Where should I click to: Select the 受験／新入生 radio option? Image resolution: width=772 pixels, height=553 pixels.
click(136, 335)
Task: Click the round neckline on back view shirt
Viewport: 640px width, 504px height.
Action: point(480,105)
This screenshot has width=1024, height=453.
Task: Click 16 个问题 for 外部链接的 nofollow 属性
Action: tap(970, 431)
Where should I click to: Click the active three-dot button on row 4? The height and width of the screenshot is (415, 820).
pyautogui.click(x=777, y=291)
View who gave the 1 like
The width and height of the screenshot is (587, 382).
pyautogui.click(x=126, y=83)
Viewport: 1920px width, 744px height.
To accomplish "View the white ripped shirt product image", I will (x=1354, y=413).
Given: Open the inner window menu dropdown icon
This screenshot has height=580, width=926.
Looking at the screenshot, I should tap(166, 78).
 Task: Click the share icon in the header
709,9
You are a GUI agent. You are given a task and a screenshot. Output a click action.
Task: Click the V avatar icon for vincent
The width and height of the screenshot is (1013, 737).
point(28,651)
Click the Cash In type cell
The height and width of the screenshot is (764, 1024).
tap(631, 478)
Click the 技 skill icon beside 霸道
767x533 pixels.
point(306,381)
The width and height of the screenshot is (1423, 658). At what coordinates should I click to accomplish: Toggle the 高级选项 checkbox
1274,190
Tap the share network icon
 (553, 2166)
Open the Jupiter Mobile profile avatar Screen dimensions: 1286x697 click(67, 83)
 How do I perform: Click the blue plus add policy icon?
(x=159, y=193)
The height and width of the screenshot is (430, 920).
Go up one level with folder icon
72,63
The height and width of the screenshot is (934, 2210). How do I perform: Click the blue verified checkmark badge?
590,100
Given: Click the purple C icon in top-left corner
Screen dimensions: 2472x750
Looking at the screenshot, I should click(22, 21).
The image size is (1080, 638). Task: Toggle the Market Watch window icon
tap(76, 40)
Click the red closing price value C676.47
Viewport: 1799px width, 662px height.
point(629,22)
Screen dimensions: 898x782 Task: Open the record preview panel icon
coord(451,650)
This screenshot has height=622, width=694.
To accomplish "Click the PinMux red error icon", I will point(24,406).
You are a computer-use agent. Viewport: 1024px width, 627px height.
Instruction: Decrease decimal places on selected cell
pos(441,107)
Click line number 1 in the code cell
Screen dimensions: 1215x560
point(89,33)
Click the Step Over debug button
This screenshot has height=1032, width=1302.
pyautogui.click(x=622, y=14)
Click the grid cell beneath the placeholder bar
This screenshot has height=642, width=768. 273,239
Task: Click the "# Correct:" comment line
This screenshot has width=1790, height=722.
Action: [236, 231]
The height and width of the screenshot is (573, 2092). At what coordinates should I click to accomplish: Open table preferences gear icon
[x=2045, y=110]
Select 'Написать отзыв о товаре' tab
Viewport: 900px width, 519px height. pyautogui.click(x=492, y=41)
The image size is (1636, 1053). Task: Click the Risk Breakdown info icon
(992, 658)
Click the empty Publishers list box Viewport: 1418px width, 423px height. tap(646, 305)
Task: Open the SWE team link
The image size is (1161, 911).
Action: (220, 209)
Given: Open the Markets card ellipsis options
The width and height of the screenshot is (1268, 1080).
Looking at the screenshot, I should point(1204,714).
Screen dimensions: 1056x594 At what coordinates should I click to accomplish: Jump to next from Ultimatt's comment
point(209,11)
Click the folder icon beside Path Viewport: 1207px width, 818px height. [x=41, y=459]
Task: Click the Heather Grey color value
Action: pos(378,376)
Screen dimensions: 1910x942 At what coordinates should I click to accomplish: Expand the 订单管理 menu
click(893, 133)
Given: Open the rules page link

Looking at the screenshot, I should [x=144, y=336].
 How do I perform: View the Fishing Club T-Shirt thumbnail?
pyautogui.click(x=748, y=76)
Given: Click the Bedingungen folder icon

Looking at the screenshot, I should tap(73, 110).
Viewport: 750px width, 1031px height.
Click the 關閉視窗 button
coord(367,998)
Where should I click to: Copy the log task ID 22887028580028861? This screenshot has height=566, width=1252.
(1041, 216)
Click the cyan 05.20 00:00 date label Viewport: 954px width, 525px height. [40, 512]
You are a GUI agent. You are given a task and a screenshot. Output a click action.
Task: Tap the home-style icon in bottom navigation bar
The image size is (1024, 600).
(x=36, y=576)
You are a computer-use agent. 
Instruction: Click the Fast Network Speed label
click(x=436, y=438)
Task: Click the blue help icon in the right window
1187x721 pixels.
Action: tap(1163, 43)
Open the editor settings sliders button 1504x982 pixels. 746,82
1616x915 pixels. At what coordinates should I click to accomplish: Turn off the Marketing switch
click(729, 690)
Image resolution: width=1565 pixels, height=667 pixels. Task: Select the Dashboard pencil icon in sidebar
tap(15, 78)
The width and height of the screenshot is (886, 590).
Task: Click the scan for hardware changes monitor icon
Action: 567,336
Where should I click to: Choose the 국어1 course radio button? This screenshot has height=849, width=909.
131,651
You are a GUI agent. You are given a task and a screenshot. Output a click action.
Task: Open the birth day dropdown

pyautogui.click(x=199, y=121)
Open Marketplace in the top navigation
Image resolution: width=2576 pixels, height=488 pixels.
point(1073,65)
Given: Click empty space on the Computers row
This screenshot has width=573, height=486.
+++
BRIEF: The records above are to be given again in full, exactly.

THE ANSWER:
Where should I click to: Select the 受験／新入生 radio option? Image resolution: width=772 pixels, height=553 pixels.
click(136, 335)
Task: Click the round neckline on back view shirt
Viewport: 640px width, 504px height.
Action: point(480,105)
This screenshot has width=1024, height=453.
Task: Click 16 个问题 for 外部链接的 nofollow 属性
Action: tap(970, 431)
Where should I click to: Click the active three-dot button on row 4? The height and width of the screenshot is (415, 820).
pyautogui.click(x=777, y=291)
View who gave the 1 like
The width and height of the screenshot is (587, 382).
pyautogui.click(x=126, y=83)
Viewport: 1920px width, 744px height.
To accomplish "View the white ripped shirt product image", I will (x=1354, y=413).
Given: Open the inner window menu dropdown icon
This screenshot has height=580, width=926.
Looking at the screenshot, I should tap(166, 78).
 Task: Click the share icon in the header
709,9
You are a GUI agent. You are given a task and a screenshot. Output a click action.
Task: Click the V avatar icon for vincent
The width and height of the screenshot is (1013, 737).
point(28,651)
Click the Cash In type cell
The height and width of the screenshot is (764, 1024).
tap(631, 478)
Click the 技 skill icon beside 霸道
767x533 pixels.
point(306,381)
The width and height of the screenshot is (1423, 658). At what coordinates should I click to accomplish: Toggle the 高级选项 checkbox
1274,190
Tap the share network icon
 (553, 2166)
Open the Jupiter Mobile profile avatar Screen dimensions: 1286x697 click(67, 83)
 How do I perform: Click the blue plus add policy icon?
(x=159, y=193)
The height and width of the screenshot is (430, 920).
Go up one level with folder icon
72,63
The height and width of the screenshot is (934, 2210). How do I perform: Click the blue verified checkmark badge?
590,100
Given: Click the purple C icon in top-left corner
Screen dimensions: 2472x750
Looking at the screenshot, I should click(22, 21).
The image size is (1080, 638). Task: Toggle the Market Watch window icon
tap(76, 40)
Click the red closing price value C676.47
Viewport: 1799px width, 662px height.
point(629,22)
Screen dimensions: 898x782 Task: Open the record preview panel icon
coord(451,650)
This screenshot has height=622, width=694.
To accomplish "Click the PinMux red error icon", I will point(24,406).
You are a computer-use agent. Viewport: 1024px width, 627px height.
Instruction: Decrease decimal places on selected cell
pos(441,107)
Click line number 1 in the code cell
Screen dimensions: 1215x560
point(89,33)
Click the Step Over debug button
This screenshot has height=1032, width=1302.
pyautogui.click(x=622, y=14)
Click the grid cell beneath the placeholder bar
This screenshot has height=642, width=768. 273,239
Task: Click the "# Correct:" comment line
This screenshot has width=1790, height=722.
Action: [236, 231]
The height and width of the screenshot is (573, 2092). At what coordinates should I click to accomplish: Open table preferences gear icon
[x=2045, y=110]
Select 'Написать отзыв о товаре' tab
Viewport: 900px width, 519px height. pyautogui.click(x=492, y=41)
The image size is (1636, 1053). Task: Click the Risk Breakdown info icon
(992, 658)
Click the empty Publishers list box Viewport: 1418px width, 423px height. tap(646, 305)
Task: Open the SWE team link
The image size is (1161, 911).
Action: (220, 209)
Given: Open the Markets card ellipsis options
The width and height of the screenshot is (1268, 1080).
Looking at the screenshot, I should point(1204,714).
Screen dimensions: 1056x594 At what coordinates should I click to accomplish: Jump to next from Ultimatt's comment
point(209,11)
Click the folder icon beside Path Viewport: 1207px width, 818px height. [x=41, y=459]
Task: Click the Heather Grey color value
Action: pos(378,376)
Screen dimensions: 1910x942 At what coordinates should I click to accomplish: Expand the 订单管理 menu
click(893, 133)
Given: Open the rules page link

Looking at the screenshot, I should [x=144, y=336].
 How do I perform: View the Fishing Club T-Shirt thumbnail?
pyautogui.click(x=748, y=76)
Given: Click the Bedingungen folder icon

Looking at the screenshot, I should tap(73, 110).
Viewport: 750px width, 1031px height.
Click the 關閉視窗 button
coord(367,998)
Where should I click to: Copy the log task ID 22887028580028861? This screenshot has height=566, width=1252.
(1041, 216)
Click the cyan 05.20 00:00 date label Viewport: 954px width, 525px height. [40, 512]
You are a GUI agent. You are given a task and a screenshot. Output a click action.
Task: Tap the home-style icon in bottom navigation bar
The image size is (1024, 600).
(x=36, y=576)
You are a computer-use agent. 
Instruction: Click the Fast Network Speed label
click(x=436, y=438)
Task: Click the blue help icon in the right window
1187x721 pixels.
Action: tap(1163, 43)
Open the editor settings sliders button 1504x982 pixels. 746,82
1616x915 pixels. At what coordinates should I click to accomplish: Turn off the Marketing switch
click(729, 690)
Image resolution: width=1565 pixels, height=667 pixels. Task: Select the Dashboard pencil icon in sidebar
tap(15, 78)
The width and height of the screenshot is (886, 590).
Task: Click the scan for hardware changes monitor icon
Action: 567,336
Where should I click to: Choose the 국어1 course radio button? This screenshot has height=849, width=909.
131,651
You are a GUI agent. You are given a task and a screenshot. Output a click action.
Task: Open the birth day dropdown

pyautogui.click(x=199, y=121)
Open Marketplace in the top navigation
Image resolution: width=2576 pixels, height=488 pixels.
point(1073,65)
Given: Click empty space on the Computers row
This screenshot has width=573, height=486.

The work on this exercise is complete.